PARTES DO EXERCÍCIO:
1 > Transcreva fielmente o texto sobre as Reuniões de Consulta desde "Exemplos não faltam" até "o embargo comercial.", incluindo essas palavras.
2 > Em que cidade ocorreu a Quinta Reunião de Consulta, segundo o texto sobre as Reuniões de Consulta?
3 > Prossiga com o texto sobre as Reuniões de Consulta a partir da última frase apresentada.

TRECHO FORNECIDO:
***
Exemplos não faltam a esse respeito. A Quarta Reunião de Consulta, realizada em Washington, em 1951, teve na Guerra da Coréia sua motivação. A Quinta, ocorrida em Santiago, em 1959, foi convocada exatamente para debater a tensão existente na região caribenha, tendo por foco a Revolução Cubana. Aliás, a chamada “Questão Cubana” ocupou as atenções em muitas outras Reuniões: a Oitava, de 1962, em Punta del Este, que acabou por excluir Cuba do sistema interamericano; a Nona, em 1964, sediada em Washington, condenando Cuba por sua intervenção na Venezuela e conclamando os Estados americanos a romperem relações diplomáticas e comerciais com o regime de Fidel Castro; em1967, ainda na Capital dos Estados Unidos, a Décima-Segunda Reunião condenou a “guerrilha cubana na Venezuela, Bolívia e outros Estados americanos”, reafirmando o embargo comercial.
***
DADOS:

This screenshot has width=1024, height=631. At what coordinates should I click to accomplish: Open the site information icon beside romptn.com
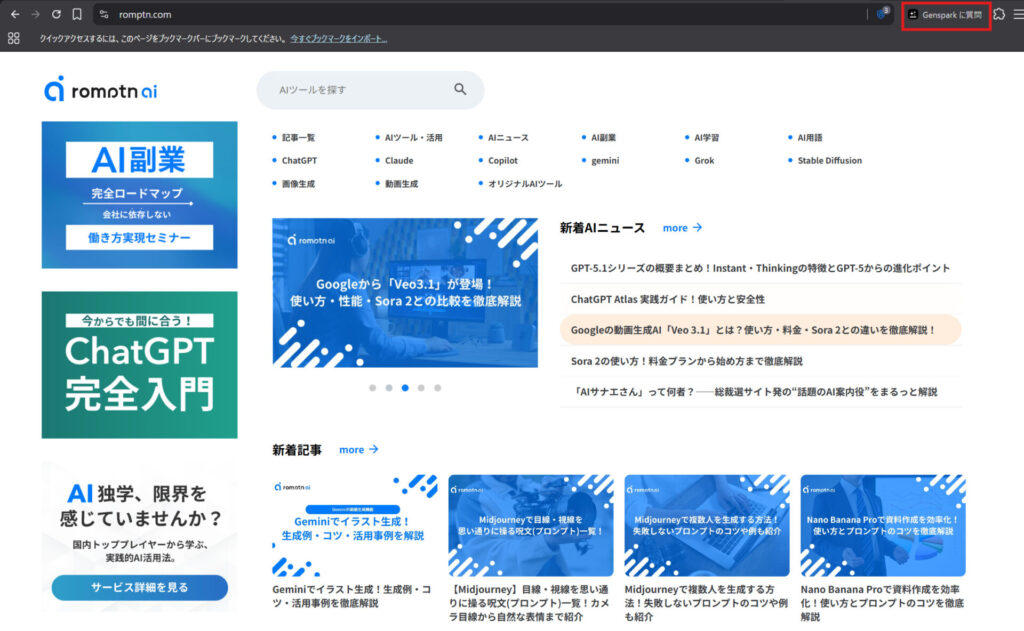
***
RESPOSTAS ÀS TAREFAS:
1 >
Exemplos não faltam a esse respeito. A Quarta Reunião de Consulta, realizada em Washington, em 1951, teve na Guerra da Coréia sua motivação. A Quinta, ocorrida em Santiago, em 1959, foi convocada exatamente para debater a tensão existente na região caribenha, tendo por foco a Revolução Cubana. Aliás, a chamada “Questão Cubana” ocupou as atenções em muitas outras Reuniões: a Oitava, de 1962, em Punta del Este, que acabou por excluir Cuba do sistema interamericano; a Nona, em 1964, sediada em Washington, condenando Cuba por sua intervenção na Venezuela e conclamando os Estados americanos a romperem relações diplomáticas e comerciais com o regime de Fidel Castro; em1967, ainda na Capital dos Estados Unidos, a Décima-Segunda Reunião condenou a “guerrilha cubana na Venezuela, Bolívia e outros Estados americanos”, reafirmando o embargo comercial.

2 > Em Santiago.

3 >
Vale lembrar, Sr. Presidente, Srªs. e Srs. Senadores, que, na medida em que a distensão nas relações Leste/Oeste avança, a OEA foi diluindo a importância conferida à “Questão Cubana”. A partir de meados da década de 1970, as Reuniões de Consulta vão refletindo essa nova realidade. Em 1974, por exemplo, na Reunião de Quito, a Colômbia, a Costa Rica e a Venezuela propuseram a revogação de todas as sanções contra Cuba, o que não se conseguiu apenas em função da exigência de 2/3 dos votos. Mas, no ano seguinte, em San José, a Décima-Sexta Reunião decidiu por liberar os Estados participantes do Tratado Interamericano de Assistência Recíproca para que normalizassem suas relações com Cuba.

Ultrapassada essa fase da história, talvez devêssemos perguntar-nos o que pode fazer a OEA no sentido de responder aos desafios de outra natureza. Em primeiro lugar, a certeza de que o estágio atual do desenvolvimento econômico exige um esforço muito significativo para a superação das desigualdades mais flagrantes, que, no interior dos países latino-americanos, teimam em continuar existindo, dificultando ou mesmo inviabilizando sua inserção na economia mundial.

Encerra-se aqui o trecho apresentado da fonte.